…I set restrictions on who I should be as a Liberated Seeker, one who isn’t confined within the mind any more. Yet, do you smell the irony?
I thought I must impose perfection on myself if I choose to be the torch bearer. But who defined what perfect is anyway? “Is it yet another laundry list created by the constructs we enslave ourselves within?” I thought to myself.
Now I shouldn’t be a carnivore if I choose this path, but I craved a good piece of something once in a while. So I decided to give in. Judging myself for not being “true” to who I am, I wondered if it would absolve me a little if I told a lie to the world and lived with the lie hidden deep within me.
Or what if I enjoyed being fashionable or attending a music festival and dancing in complete abandon to some new genre of cool music.
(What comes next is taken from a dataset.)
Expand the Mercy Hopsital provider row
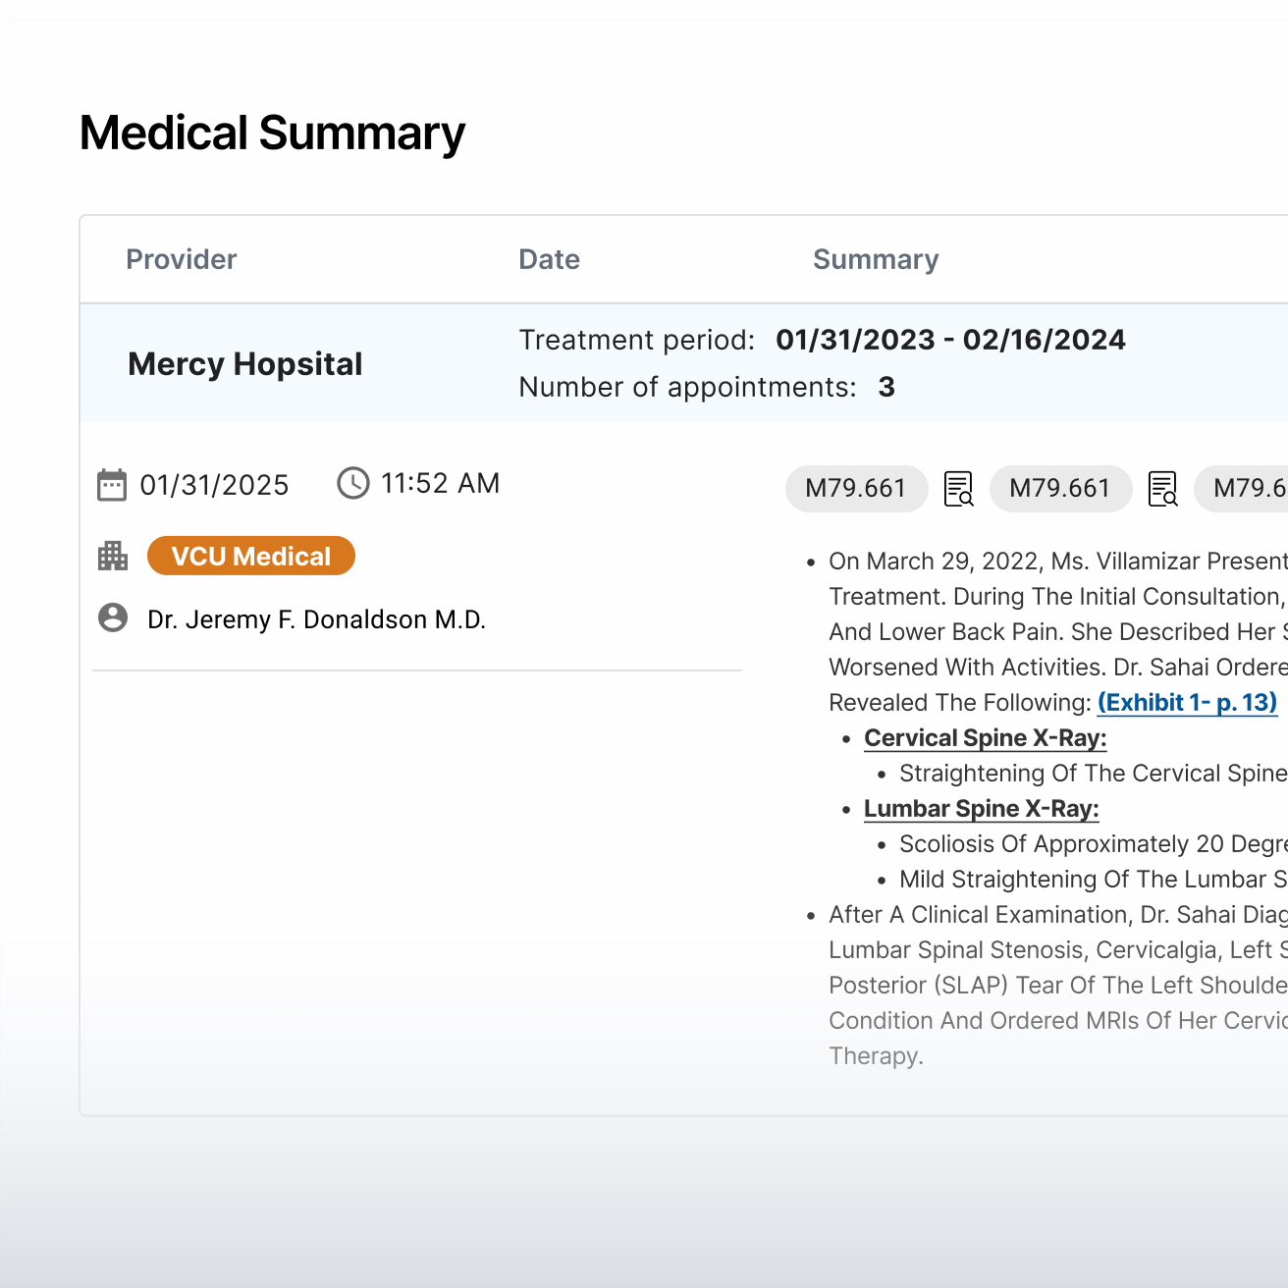The height and width of the screenshot is (1288, 1288). (245, 364)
Would that make me any less who I am?
Or how about if I gave in to one of the inner demons we’re here to overcome? Suppose I got angry and perhaps even said a few things I may regret another time? Did that make me less perfect?
How about if I too felt passionate love for all that which is labeled as “tamasic” in some Indian scriptures. Did that make me less pure?
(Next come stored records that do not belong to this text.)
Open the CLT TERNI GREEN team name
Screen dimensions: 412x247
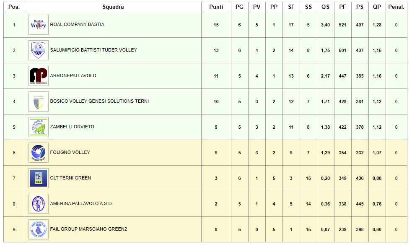[70, 178]
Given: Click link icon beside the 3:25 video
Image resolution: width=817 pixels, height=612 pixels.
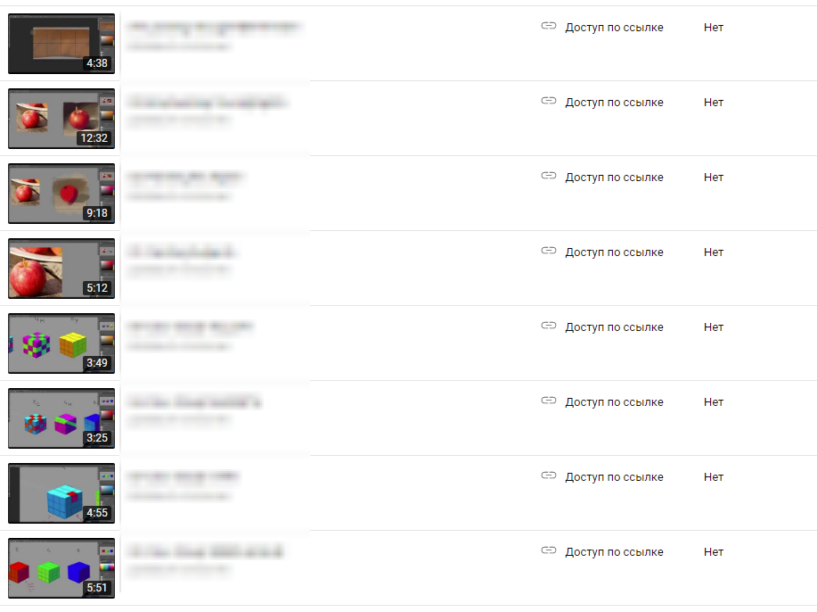Looking at the screenshot, I should tap(549, 401).
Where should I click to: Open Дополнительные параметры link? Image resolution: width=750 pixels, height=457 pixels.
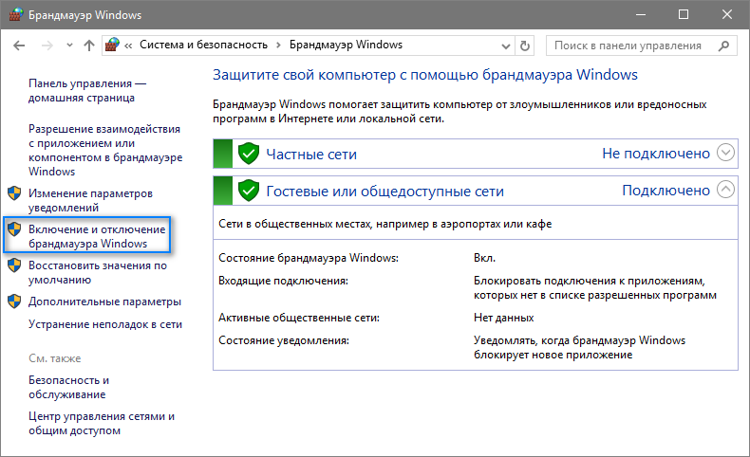[104, 302]
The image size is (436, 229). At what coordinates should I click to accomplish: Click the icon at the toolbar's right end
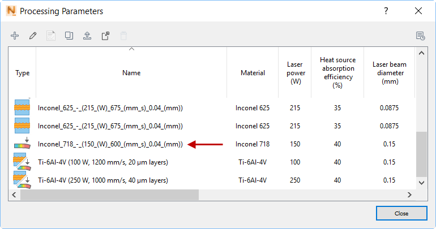[x=420, y=36]
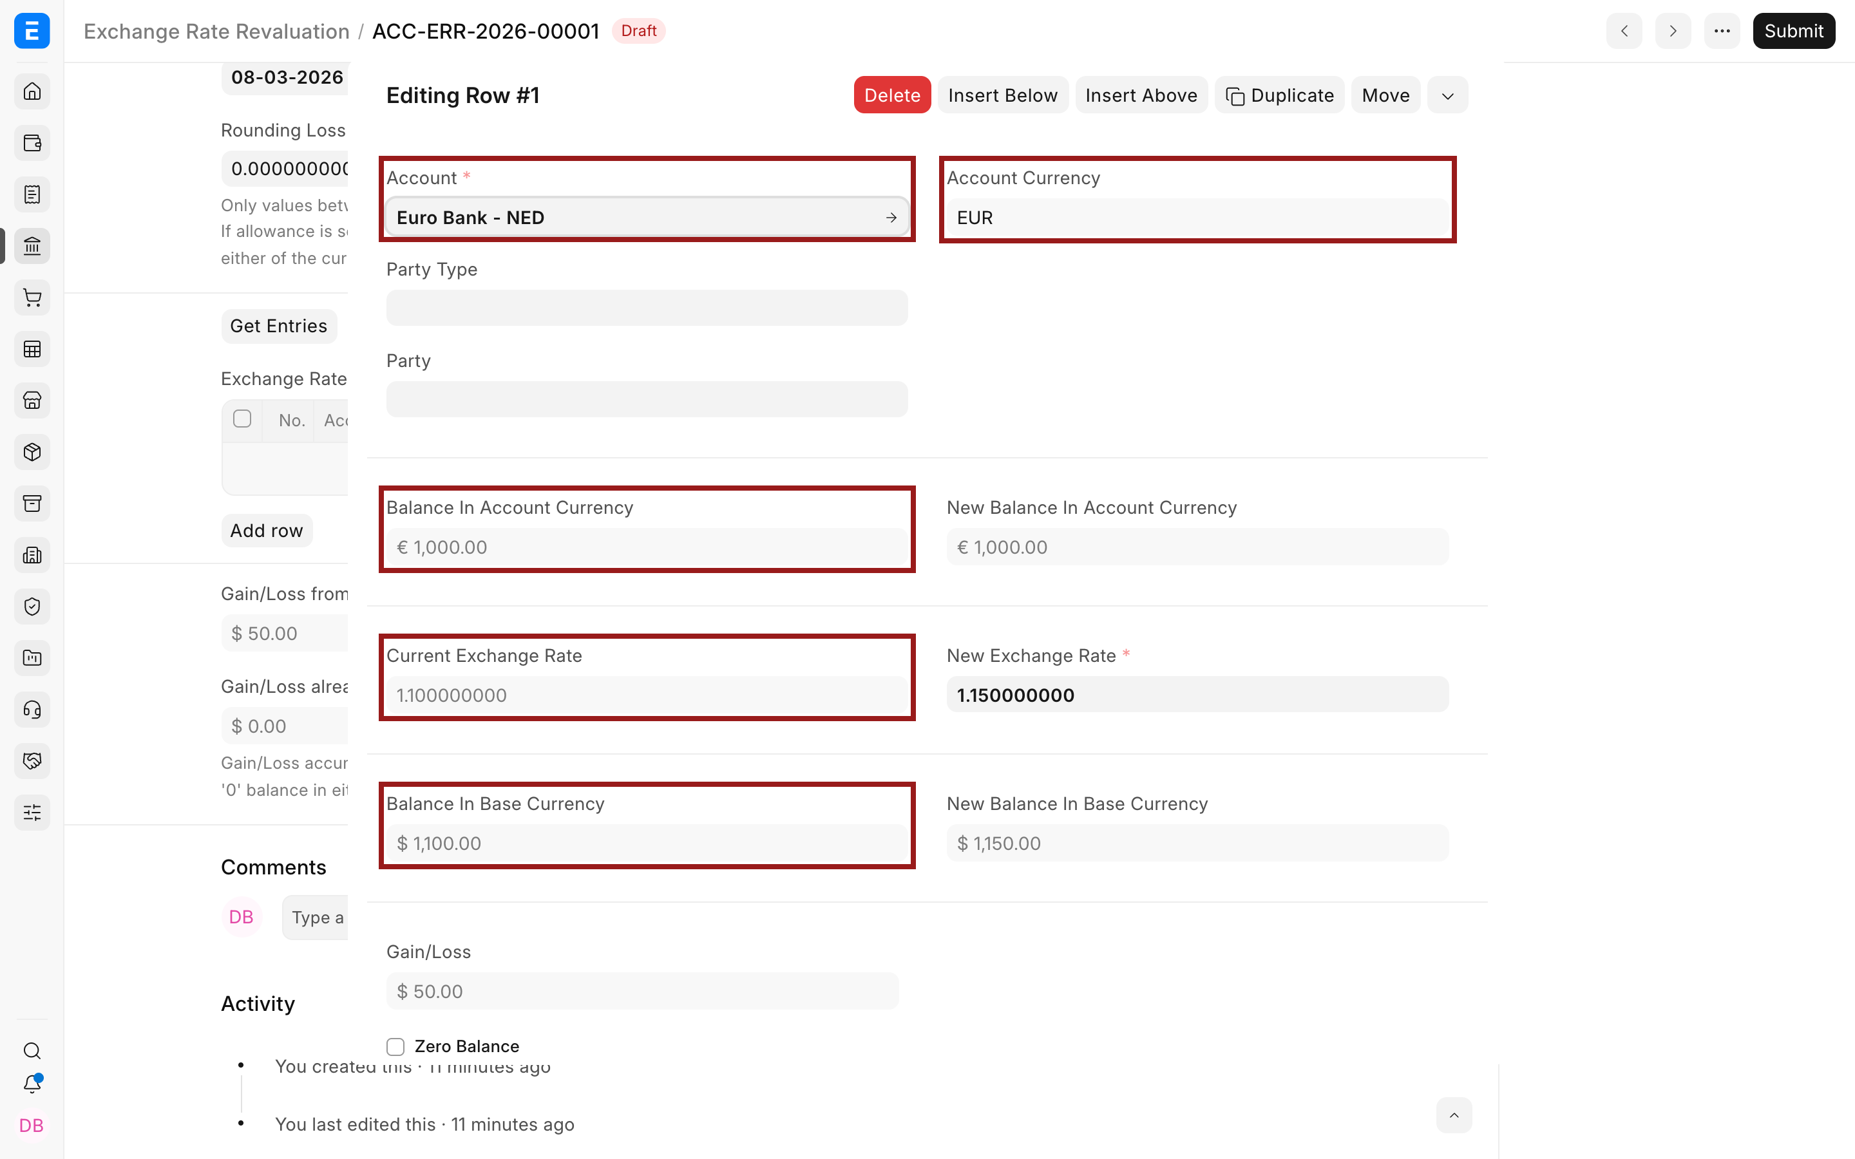Choose Insert Below for this row
Viewport: 1855px width, 1159px height.
coord(1003,95)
To my surprise, the answer I kept receiving from deep within my being was a resounding “NO”! So I decided to really contemplate what all this meant to me and who I really wanted to be.
The simple truth that was uncovered was, “To be yourself no matter what. Live with abandon. Love with abandon. There is no wrong or right.”
And so, as Bryan Adams so beautifully put it,
“Here I am! This is me. There’s nowhere else I’d rather be!”
With all the follies the world created, I am my perfect Self nonetheless. In the words of my Beloved Hafiz,:
But the moon cannot hold a grudge.
It still stops by some nights
And leans over this gentle earth, as over a crib,
And gives a full, wet kiss.
For the moon knows
That God is always amourous—
He will never stop making Love,
For the Truth has been Divinely Conceived
Deeply within each of us.
So who are you and I to hold a grudge against you or I? And who are you or I to judge either your or I? We are the best we could be or so we strive to be.
Unleash the Closeted Seeker within and live your life with complete abandon!!